BOLOGNA 4 GENNAIO La multinazionale bolognese Crif è la prima agenzia italiana di rating del credito. La registrazione è stata ottenuta da Consob e Esma, l’autorità europea degli strumenti finanziari e dei mercati. Crif potrà, su invito delle aziende italiane o delle banche che intrattengono rapporti con loro, analizzare bilanci e una serie di parametri variegati che determineranno l’emissione di un rating, un giudizio di affidabilità. Nel radar di Crif rientrano potenzialmente i cinque milioni di imprese italiane, banche escluse.
La registrazione di Crif nasce dal progetto europeo di allargare la competizione (come recita il Regolamento Ce n. 1060/2009 del 16 settembre 2009 che disciplina a livello comunitario l’operatività delle agenzie di rating del credito) e colpire l’oligopolio delle tre agenzie americane, Standard & Poor’s, Moody’s e Fitch.
La registrazione comporta che i rating di Crif siano validi e utilizzabili in tutti i Paesi dell’Unione europea. Dunque si tratta di un importante riconoscimento delle metodologie e dell’organizzazione di Crif, che negli ultimi anni ha inserito il turbo per crescere: opera in 16 Paesi e nel 2010 ha realizzato ricavi per 245 milioni di euro e 90 milioni di investimenti.

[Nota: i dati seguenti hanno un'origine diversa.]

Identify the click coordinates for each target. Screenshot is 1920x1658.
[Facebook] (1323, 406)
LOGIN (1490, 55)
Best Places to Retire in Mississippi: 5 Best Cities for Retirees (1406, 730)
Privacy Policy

«Siamo molto orgogliosi di aver ottenuto la registrazione come agenzia di credit rating – commenta Carlo Gherardi, presidente di Crif –. Consolida ulteriormente il nostro posizionamento di leader di mercato nei servizi per la gestione del credito, un ambito in cui investiamo da anni in misura significativa e puntando sull’arricchimento delle fonti informative».
Più in dettaglio, il rating Crif è l’opinione sul merito creditizio di un’impresa e, più in particolare, sulla sua capacità di onorare pienamente e in modo puntuale le proprie obbligazioni finanziarie nel medio periodo. Le analisi condotte all’interno del dipartimento di Rating di Crif puntano ad allargare lo sguardo sull’impresa valutandone il posizionamento competitivo nel proprio settore o filiera e, in caso di appartenenza a gruppi, verificando anche eventuali impatti sul rating dell’azienda derivanti da un’analisi complessiva sul gruppo. 
Il Rating Crif è sintetizzato da una delle 14 classi alfanumeriche (da A1, la migliore, a C3, la peggiore, oltre alla classe delle imprese già a default) ed è accompagnato da un report che illustra nel dettaglio la valutazione effettuata sull’impresa. I rating emessi, prima di essere distribuiti ai clienti che ne sottoscrivono il servizio, vengono comunicati alle entità valutate. Questa comunicazione è un obbligo che la normativa impone alle Credit rating agency con il fine di dare all’impresa valutata la possibilità di verificare l’esattezza dei dati e di segnalare eventuali errori materiali nelle informazioni utilizzate per il rating.